----- EXERCISE INPUTS

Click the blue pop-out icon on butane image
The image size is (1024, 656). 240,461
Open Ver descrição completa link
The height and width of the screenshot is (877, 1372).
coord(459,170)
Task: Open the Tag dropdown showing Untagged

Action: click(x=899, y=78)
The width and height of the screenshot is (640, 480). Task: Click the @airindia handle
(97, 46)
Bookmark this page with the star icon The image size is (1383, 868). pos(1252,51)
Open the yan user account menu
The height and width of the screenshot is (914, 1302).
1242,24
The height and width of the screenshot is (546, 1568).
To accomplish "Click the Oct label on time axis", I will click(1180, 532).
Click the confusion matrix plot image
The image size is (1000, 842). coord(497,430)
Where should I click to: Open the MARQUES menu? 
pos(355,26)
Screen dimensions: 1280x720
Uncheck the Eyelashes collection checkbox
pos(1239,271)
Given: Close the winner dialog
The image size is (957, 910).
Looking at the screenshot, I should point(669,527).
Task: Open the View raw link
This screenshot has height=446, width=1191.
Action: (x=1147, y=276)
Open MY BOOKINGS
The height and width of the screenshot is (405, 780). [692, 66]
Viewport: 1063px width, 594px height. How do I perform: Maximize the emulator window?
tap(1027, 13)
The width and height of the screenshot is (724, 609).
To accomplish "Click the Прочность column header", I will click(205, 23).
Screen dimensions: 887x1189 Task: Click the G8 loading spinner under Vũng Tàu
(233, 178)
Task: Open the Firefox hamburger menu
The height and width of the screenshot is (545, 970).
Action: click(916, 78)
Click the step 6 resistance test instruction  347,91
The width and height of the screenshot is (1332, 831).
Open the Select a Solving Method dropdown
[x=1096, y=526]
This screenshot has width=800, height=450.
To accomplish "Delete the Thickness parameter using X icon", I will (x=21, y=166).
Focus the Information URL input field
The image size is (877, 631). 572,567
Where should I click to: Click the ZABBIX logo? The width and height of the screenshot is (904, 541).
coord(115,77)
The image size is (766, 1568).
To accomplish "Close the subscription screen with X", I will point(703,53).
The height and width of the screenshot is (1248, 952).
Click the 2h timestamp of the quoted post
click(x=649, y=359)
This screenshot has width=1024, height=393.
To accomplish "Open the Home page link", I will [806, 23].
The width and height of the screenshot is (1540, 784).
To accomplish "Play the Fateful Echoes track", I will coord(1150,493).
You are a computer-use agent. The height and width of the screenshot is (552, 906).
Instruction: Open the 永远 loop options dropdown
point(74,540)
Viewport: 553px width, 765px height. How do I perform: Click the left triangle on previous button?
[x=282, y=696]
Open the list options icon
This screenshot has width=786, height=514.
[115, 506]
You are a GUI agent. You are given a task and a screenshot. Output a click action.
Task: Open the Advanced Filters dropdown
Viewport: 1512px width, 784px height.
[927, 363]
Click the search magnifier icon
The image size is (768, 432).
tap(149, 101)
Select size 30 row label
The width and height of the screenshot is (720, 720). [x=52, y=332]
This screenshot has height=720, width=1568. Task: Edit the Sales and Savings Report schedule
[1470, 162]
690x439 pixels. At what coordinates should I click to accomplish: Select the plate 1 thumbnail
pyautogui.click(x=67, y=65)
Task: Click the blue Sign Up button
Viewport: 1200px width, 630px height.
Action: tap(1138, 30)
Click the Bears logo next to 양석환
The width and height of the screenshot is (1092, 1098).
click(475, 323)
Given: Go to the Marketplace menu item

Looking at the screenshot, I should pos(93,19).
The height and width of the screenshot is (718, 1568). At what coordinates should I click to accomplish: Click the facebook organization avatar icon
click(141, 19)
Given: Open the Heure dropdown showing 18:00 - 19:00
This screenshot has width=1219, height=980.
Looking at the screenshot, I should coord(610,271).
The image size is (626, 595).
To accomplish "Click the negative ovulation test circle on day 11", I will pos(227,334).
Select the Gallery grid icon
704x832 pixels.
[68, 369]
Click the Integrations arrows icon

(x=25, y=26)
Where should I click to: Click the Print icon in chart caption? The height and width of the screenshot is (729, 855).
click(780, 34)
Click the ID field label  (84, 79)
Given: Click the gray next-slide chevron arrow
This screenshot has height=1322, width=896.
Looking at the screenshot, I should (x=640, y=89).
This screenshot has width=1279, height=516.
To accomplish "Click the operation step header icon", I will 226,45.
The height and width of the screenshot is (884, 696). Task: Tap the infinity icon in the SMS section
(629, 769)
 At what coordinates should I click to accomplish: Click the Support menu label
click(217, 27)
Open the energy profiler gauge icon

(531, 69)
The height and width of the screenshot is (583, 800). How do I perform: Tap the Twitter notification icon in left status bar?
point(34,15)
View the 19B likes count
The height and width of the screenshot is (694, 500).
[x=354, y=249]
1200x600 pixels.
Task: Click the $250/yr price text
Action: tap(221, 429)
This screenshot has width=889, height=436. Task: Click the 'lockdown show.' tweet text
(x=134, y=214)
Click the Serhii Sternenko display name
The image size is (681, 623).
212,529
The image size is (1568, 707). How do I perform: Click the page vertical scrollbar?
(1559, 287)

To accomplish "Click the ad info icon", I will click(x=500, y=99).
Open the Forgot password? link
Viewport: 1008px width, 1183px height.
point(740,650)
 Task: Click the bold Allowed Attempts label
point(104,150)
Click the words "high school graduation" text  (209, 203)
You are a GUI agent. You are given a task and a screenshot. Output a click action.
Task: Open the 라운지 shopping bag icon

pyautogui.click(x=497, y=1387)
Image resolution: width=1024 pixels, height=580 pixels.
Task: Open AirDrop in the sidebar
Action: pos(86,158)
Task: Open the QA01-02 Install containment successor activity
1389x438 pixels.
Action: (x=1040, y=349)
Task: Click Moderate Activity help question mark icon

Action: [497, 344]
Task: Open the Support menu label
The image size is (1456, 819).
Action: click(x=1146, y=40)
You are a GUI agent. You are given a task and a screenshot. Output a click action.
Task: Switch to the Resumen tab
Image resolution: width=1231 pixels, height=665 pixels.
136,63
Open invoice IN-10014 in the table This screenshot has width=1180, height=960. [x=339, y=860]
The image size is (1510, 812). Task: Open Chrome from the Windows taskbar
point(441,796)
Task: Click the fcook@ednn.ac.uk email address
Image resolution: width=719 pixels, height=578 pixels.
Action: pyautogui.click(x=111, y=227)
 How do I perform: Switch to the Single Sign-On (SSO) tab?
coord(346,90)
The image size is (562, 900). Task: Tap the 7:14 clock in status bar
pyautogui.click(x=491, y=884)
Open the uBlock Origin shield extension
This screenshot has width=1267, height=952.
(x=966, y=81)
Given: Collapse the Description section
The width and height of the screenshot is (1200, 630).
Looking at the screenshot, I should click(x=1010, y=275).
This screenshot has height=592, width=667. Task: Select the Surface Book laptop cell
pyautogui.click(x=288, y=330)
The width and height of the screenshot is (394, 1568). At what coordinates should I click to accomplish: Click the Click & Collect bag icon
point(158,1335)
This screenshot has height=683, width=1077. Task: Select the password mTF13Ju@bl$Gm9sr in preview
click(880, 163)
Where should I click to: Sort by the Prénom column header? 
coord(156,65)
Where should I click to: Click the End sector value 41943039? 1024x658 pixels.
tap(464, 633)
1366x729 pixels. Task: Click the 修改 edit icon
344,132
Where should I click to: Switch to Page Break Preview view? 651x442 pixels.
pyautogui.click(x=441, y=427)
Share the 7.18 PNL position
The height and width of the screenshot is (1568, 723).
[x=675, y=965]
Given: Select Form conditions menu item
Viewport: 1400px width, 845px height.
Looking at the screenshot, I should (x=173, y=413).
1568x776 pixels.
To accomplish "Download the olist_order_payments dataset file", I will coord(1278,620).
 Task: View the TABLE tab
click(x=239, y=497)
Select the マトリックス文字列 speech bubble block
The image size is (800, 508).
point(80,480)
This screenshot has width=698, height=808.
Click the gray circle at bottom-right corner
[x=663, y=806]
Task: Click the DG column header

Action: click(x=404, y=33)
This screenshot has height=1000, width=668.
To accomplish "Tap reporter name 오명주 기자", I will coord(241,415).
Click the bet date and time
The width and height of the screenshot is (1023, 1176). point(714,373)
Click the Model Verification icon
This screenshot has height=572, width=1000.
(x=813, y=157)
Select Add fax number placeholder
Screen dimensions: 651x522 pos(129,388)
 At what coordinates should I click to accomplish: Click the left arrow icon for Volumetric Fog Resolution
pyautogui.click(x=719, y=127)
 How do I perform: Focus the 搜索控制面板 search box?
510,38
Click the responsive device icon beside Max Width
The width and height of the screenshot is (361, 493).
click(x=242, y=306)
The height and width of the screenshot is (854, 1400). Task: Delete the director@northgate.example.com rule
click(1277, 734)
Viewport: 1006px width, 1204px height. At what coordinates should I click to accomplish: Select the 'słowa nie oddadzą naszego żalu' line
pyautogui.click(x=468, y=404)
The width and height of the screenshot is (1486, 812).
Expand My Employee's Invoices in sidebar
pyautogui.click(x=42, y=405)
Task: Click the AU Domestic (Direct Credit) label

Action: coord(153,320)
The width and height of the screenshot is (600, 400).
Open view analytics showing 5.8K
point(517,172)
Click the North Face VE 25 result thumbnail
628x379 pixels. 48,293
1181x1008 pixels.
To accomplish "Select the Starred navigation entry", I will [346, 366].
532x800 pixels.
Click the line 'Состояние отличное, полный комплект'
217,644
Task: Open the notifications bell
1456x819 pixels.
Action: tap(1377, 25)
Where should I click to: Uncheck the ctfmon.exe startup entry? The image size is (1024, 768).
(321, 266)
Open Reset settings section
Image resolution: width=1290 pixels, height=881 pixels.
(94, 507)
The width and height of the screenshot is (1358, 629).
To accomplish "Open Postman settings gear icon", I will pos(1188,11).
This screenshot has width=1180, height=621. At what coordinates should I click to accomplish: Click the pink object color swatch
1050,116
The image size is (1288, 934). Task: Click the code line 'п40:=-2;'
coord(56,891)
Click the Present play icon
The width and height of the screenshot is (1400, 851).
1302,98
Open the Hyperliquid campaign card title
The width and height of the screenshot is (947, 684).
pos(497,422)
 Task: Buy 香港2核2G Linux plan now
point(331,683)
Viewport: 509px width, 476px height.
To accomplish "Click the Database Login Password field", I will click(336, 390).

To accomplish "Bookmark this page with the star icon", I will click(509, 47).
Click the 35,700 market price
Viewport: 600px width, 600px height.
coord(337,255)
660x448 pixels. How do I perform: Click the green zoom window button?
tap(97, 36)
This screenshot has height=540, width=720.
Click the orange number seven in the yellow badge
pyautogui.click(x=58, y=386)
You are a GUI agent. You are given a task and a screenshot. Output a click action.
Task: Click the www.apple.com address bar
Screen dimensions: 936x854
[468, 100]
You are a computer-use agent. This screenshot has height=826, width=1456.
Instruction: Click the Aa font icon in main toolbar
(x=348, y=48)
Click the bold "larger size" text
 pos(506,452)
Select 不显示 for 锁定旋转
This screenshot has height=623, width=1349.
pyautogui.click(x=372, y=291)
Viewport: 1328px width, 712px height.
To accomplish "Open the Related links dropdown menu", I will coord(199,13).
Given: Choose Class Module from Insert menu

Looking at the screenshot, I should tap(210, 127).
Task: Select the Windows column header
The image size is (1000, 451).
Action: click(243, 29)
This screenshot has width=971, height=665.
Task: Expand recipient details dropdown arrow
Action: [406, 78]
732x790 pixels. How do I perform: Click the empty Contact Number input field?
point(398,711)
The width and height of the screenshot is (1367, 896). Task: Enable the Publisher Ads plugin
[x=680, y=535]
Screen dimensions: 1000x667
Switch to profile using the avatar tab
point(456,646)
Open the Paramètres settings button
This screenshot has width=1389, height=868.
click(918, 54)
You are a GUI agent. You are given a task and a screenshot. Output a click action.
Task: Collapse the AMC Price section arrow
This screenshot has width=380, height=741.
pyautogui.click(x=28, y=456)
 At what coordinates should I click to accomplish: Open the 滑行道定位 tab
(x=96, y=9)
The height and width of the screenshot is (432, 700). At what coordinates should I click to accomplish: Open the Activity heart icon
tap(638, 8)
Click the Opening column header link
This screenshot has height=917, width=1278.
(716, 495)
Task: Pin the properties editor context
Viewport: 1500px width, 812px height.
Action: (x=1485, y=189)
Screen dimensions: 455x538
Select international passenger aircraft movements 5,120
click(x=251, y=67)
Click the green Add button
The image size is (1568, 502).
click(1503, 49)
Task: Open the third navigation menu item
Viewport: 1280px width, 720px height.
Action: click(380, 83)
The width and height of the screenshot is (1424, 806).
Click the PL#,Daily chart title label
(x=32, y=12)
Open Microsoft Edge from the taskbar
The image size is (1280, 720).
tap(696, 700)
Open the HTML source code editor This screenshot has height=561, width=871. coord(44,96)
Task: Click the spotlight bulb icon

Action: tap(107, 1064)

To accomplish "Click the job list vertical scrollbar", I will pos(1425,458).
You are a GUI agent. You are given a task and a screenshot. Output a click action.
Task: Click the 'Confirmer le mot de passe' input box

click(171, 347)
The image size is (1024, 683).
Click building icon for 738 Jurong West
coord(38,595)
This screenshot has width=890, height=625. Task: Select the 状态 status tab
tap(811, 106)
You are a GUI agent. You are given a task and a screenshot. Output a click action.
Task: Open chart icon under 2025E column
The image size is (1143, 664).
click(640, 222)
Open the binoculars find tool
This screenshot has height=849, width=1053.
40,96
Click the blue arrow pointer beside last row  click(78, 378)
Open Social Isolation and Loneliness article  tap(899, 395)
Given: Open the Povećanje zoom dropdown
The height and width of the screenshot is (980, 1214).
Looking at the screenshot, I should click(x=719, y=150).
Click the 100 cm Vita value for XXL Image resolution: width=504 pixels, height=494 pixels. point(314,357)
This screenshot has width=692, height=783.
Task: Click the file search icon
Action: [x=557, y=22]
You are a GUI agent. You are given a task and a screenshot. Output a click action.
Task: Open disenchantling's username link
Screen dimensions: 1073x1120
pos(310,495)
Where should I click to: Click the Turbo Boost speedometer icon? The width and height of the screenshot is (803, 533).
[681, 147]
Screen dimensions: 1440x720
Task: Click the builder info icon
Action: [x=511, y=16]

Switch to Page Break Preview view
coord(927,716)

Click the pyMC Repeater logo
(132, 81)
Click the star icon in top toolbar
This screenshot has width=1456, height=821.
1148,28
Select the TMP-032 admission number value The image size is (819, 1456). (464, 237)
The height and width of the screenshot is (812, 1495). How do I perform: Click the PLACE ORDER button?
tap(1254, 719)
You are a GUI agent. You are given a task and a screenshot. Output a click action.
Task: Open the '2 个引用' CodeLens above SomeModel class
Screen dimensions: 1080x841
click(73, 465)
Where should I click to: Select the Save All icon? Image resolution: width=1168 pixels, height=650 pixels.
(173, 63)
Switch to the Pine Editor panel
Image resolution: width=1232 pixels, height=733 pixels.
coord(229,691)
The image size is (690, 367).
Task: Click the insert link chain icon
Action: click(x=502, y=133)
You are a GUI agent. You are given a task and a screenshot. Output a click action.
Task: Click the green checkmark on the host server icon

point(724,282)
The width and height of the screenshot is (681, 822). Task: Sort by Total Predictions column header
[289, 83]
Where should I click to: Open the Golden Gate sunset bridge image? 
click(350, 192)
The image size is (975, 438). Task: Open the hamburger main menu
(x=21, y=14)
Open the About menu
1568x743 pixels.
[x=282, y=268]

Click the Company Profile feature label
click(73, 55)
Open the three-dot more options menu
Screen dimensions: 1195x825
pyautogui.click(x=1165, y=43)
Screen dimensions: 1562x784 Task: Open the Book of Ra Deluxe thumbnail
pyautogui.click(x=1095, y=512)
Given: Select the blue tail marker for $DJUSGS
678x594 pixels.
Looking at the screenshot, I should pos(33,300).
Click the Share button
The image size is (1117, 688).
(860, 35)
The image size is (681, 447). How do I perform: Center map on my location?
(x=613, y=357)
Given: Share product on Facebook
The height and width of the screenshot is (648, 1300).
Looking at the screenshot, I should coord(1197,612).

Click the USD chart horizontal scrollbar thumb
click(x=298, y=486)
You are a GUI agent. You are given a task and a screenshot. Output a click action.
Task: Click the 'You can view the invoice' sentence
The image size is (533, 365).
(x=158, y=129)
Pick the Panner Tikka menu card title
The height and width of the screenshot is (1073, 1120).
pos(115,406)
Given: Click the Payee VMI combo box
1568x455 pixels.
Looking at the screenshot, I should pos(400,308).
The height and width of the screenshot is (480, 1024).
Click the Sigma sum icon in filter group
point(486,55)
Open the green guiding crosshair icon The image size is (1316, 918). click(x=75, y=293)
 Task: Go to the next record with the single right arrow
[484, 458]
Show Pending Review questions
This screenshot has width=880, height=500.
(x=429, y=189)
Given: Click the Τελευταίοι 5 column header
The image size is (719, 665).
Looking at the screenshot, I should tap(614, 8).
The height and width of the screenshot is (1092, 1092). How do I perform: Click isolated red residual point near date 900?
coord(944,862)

----------

Of all the lines in the data above, show only those that hold the word "step".

● TASK SOLUTION
Click the step 6 resistance test instruction  347,91
To accomplish "Click the operation step header icon", I will 226,45.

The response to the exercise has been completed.